Головко уставился на свою яичницу невидящим взглядом, затем произнес еще более тихим, почти неслышным голосом:
– Климентий, предположим на мгновение, мне известно, что старший офицер КГБ встречается со старшим офицером ЦРУ.
– Что значит – старший офицер КГБ? Насколько старший?
– Занимающий должность выше начальника Главного управления, – ответил Головко, безошибочно давая понять Ватутину, о ком идет речь, причем не называя ни имени, ни должности. – Предположим, что я организовал эти встречи, а затем этот старший офицер говорит мне, что я не должен знать, о чем там идет речь.
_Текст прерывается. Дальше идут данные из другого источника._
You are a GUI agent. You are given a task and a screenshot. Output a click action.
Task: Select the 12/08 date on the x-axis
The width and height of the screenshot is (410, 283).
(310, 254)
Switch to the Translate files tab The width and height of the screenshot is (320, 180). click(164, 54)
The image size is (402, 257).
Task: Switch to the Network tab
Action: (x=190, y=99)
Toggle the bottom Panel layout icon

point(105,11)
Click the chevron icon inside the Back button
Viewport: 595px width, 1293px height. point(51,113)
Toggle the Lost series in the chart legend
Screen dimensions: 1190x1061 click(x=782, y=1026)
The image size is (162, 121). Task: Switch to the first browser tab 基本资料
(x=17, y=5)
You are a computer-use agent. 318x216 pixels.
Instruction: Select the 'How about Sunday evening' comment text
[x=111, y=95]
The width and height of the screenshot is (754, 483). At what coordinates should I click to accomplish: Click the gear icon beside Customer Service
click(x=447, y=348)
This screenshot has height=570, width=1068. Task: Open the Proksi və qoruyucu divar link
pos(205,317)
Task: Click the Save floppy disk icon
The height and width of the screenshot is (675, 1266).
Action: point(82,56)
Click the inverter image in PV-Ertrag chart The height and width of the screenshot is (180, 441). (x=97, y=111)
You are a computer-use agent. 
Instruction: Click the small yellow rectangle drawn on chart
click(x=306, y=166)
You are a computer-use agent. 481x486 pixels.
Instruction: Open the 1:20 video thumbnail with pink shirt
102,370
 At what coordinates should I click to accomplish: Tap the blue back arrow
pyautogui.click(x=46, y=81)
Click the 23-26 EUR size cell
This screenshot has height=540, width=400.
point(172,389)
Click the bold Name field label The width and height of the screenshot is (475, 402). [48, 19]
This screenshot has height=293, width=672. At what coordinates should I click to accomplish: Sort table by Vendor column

Наконец, давай предположим, что этот старший офицер ведет себя… как-то странно. Что, по-твоему, я должен предпринять?
– Ты должен написать доклад и отправить его во Второе главное управление, разумеется.
Головко едва не подавился своим завтраком.
– Блестящая мысль. И сразу после этого перерезать себе горло бритвой, чтобы избавить всех от усилий, затраченных на мой допрос, и сберечь время. Некоторые люди выше подозрения – или обладают такой властью, что никто не решается подозревать их.
– Сергей, если я что-то узнал за последние несколько недель, так это то, что такого понятия, как быть «выше подозрений», не существует. Мы занимались делом предателя, занимавшего такой высокий пост в министерстве обороны… ты не поверишь. Я и сам не совсем верю. – Ватутин сделал знак официанту, чтобы тот принес еще один чайник. Образовалась пауза, и Головко получил возможность подумать. Он был детально знаком с этим министерством из-за своей работы на переговорах по ограничению стратегических вооружений. Кто может быть этим человеком? В Министерстве обороны не так уж много людей, кого КГБ не в состоянии подозревать, потому что оно относилось к этому министерству с крайним подозрением. Но…
– Филитов?
Ватутин побледнел и тут же допустил ошибку:
– От кого ты узнал это?
– Господи, в прошлом году он инструктировал меня по ракетному оружию средней дальности. Я слышал, что он заболел. Скажи, Климентий, ты не шутишь?
– В этом деле не до шуток. Я не имею права вдаваться в подробности и прошу тебя, это не должно выйти за пределы этого стола, но… Да, Филитов работал на… другую страну. Он полностью признался, и первая фаза допросов завершена.
– Но ведь ему все известно! Нужно немедленно сообщить об этом делегации, принимающей участие в переговорах! Это меняет всю основу переговоров, – произнес Головко.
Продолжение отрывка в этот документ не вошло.